Why You Should Be Concerned About Ticks on Your Pets
Ticks Carry a Variety of Diseases
Ticks carry a variety of very debilitating diseases. These include Lyme Disease, Babesia, Erlichia, Bartonella and many other diseases that can make both people and animals sick. Although you may be careful when you hike or are out in “tick country”, your dog, cat, horse or other animals that you are affectionate with may bring ticks into your home, where they may transfer from your animal to you. If you get bit by the tick, you are at risk of developing a painful, chronic illness.
Lyme Disease Awareness
You may be wondering why I decided to write about ticks and tick diseases this month. Well, May is Lyme Disease Awareness month and I have Chronic Lyme Disease. There were times in my life that I was bedridden due to the disease. I am not sure when I was bitten, as I have never removed a tick from my body and I have never had the “bullseye rash” (actually, less than 50% of Lyme Disease patients actually get one.) Because I hiked, camped, rode horses, worked in zoos and lived an outdoor life, I could have been bitten at any time, but because I also have always had pets, I may have gotten the tick from a pet, too.
If your pets wander or play in tall grasses or brush, make sure you check them for ticks before they come back to the house. There are also many new products that will repel ticks and prevent them from biting your pet. One of the biggest pieces that is missing on finding a cure for this disease is lack of awareness. Many people have not heard of these diseases or the problems that they cause. Preventing the bite is the best way to prevent this disease from speeding.
This does not mean that you cannot enjoy hiking, camping and spending time outdoors with your pets, just be careful and aware of any hitch-hiking ticks that they may bring home. Check your pets daily if they spend any time outdoors – ticks are active year round in many parts of the country, even after hard frosts.
If You Find a Tick
Visually scan for ticks by running your fingers slowly over your dog’s entire body, including between their toes and inside the ears. If you feel a bump or swollen area, check to see if a tick has burrowed in there. They can be brown, black or tan but will all have eight legs. Some ticks, such as deer ticks, can be really tiny – the size of the head of a pin – so look very carefully.

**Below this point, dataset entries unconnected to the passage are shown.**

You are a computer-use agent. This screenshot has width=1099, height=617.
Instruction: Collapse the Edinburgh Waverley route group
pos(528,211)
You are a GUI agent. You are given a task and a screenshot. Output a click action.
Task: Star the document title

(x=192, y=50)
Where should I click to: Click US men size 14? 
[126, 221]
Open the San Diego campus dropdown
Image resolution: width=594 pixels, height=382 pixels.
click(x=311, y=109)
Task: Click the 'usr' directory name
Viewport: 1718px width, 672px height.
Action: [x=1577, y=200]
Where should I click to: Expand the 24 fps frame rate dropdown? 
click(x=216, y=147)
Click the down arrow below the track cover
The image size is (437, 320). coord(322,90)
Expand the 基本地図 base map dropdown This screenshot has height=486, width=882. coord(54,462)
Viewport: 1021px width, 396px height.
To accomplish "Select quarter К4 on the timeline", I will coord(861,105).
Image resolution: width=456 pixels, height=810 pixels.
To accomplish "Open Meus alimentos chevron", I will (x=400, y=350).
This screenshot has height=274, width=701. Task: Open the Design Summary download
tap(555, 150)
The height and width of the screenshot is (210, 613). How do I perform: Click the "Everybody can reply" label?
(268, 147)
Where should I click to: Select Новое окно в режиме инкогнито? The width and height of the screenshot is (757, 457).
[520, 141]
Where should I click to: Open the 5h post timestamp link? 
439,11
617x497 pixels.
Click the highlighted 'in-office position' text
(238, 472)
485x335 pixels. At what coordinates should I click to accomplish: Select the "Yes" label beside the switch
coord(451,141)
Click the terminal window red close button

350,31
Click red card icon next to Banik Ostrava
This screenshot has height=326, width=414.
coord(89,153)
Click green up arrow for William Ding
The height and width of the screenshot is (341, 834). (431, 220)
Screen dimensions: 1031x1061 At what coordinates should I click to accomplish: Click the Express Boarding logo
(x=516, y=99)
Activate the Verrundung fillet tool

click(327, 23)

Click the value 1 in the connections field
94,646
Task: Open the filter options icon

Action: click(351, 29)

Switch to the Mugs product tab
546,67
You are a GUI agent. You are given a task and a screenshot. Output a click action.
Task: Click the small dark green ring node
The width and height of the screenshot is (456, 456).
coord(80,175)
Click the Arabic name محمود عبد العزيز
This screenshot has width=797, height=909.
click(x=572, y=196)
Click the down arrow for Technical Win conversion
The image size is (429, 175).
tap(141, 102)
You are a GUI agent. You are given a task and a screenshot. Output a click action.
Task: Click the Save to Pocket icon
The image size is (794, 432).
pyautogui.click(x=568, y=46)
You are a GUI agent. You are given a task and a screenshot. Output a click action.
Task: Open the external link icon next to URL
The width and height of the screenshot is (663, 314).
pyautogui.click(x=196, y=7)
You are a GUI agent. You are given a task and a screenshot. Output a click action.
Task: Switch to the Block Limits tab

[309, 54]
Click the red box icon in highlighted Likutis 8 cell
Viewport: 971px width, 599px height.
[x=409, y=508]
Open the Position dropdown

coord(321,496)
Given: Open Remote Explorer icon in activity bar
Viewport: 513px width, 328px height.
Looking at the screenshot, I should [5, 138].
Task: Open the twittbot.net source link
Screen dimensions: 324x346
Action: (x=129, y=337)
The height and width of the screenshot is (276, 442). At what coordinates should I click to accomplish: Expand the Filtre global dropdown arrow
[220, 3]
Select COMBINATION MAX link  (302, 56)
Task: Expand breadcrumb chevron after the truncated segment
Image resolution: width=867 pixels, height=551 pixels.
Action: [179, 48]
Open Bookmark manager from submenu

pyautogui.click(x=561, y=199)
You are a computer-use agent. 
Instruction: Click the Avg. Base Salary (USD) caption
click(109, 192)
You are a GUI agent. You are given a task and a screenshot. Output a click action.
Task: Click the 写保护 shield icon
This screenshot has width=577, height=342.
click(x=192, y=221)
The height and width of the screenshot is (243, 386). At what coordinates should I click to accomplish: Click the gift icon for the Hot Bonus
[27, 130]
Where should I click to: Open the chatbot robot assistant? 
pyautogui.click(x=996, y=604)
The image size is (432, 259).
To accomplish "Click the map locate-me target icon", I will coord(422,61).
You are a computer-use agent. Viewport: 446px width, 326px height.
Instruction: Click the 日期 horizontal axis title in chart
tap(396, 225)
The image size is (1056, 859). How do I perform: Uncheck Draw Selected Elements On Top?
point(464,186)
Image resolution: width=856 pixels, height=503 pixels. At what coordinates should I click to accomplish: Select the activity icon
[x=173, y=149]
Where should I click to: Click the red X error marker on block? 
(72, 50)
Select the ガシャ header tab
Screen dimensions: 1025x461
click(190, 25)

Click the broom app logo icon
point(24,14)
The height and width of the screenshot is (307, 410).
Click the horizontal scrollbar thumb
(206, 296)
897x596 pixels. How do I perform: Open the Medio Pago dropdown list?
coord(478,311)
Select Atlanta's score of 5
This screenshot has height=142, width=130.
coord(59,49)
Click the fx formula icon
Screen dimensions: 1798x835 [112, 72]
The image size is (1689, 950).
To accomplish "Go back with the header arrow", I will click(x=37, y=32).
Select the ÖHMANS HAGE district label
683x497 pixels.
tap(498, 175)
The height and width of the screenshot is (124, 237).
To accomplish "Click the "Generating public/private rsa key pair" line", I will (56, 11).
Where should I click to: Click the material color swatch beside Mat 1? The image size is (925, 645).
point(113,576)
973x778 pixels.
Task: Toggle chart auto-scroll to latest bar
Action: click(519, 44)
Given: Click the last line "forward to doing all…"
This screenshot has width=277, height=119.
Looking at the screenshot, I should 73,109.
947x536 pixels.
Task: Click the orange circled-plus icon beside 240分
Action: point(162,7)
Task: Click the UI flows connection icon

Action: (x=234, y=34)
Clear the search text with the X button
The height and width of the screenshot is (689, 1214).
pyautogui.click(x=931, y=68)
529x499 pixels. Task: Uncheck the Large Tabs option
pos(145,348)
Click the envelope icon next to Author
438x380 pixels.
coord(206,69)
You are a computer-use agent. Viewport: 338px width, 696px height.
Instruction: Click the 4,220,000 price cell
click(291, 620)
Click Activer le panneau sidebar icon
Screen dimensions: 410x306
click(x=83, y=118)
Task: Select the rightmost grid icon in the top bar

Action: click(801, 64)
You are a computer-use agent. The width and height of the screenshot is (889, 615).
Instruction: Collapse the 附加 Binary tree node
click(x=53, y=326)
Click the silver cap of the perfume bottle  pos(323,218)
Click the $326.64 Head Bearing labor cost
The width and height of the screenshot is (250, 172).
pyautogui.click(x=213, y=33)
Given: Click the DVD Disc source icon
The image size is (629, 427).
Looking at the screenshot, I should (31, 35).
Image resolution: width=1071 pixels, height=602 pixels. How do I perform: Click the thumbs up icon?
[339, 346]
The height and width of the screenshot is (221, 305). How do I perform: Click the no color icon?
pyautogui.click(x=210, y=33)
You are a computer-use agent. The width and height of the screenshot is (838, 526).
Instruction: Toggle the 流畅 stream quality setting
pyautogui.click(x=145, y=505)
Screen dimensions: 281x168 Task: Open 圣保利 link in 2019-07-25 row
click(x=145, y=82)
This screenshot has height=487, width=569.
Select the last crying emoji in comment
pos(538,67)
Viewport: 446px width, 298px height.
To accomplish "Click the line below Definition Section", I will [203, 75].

There are many bad suggestions circulating for how to remove a tick, everything from pouring oil on it to burning it off. Don’t do any of those! It’s really important that the tick be removed with its head intact .Some of these techniques will either cause the tick to latch on tighter and pump out more bacteria, or leave the head in place, with the same result. Instead, we recommend that you follow the instructions provided by the Humane Society.
After removing the tick and cleansing, keep an eye on the area to see if an infection surfaces. If the skin remains irritated or shows signs of infections, make an appointment with your veterinarian.